## begin Available data

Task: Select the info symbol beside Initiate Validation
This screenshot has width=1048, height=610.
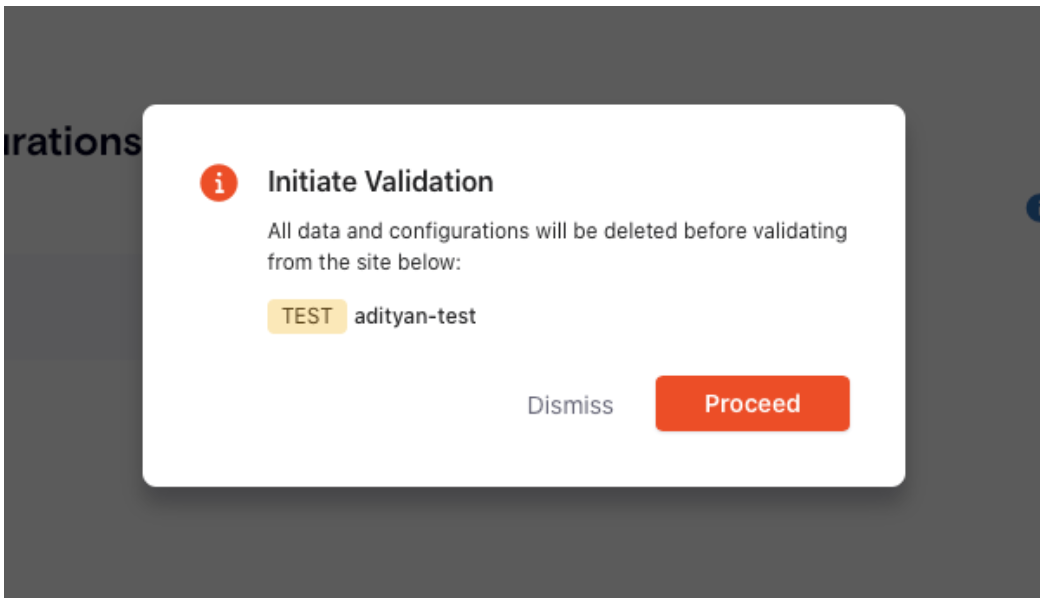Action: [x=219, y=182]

## end Available data
## begin Available data

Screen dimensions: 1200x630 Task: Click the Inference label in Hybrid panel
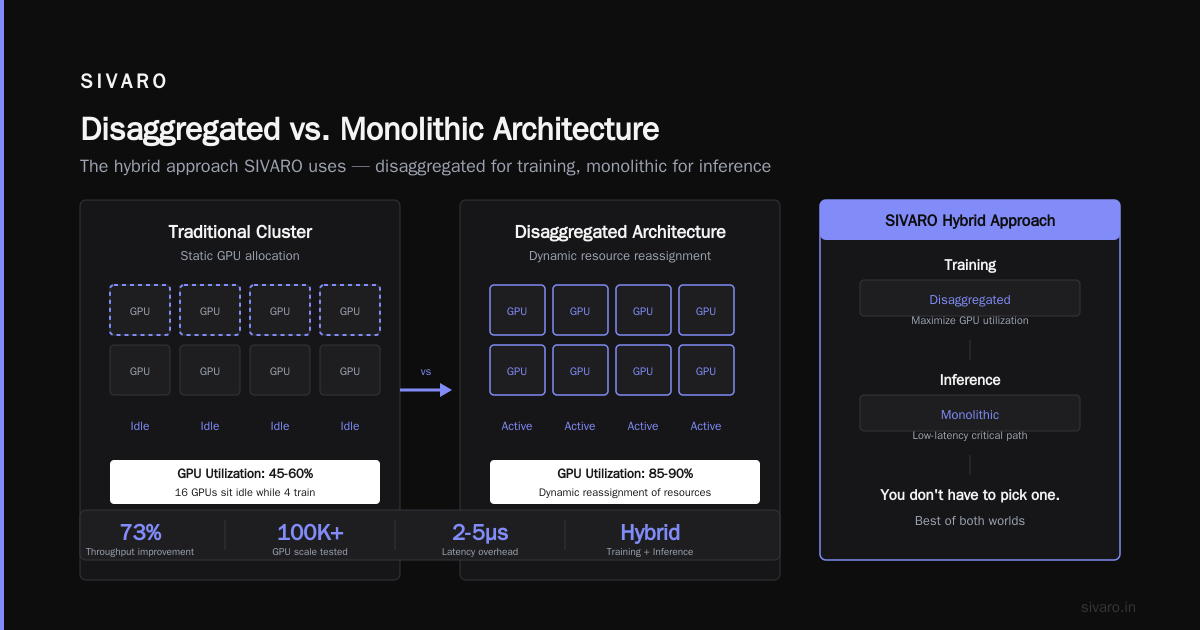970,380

## end Available data
## begin Available data

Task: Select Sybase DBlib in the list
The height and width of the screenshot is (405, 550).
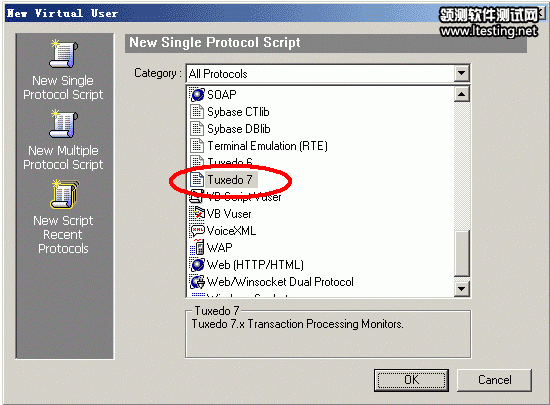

## end Available data

* _Written exercise_
Duplicate the lines from the one containing "Task: Select the" through the one containing "Action: [x=219, y=182]", with both of those lines included. Don't put the pictures in your answer.

* _Task output_
Task: Select the info symbol beside Initiate Validation
This screenshot has width=1048, height=610.
Action: [x=219, y=182]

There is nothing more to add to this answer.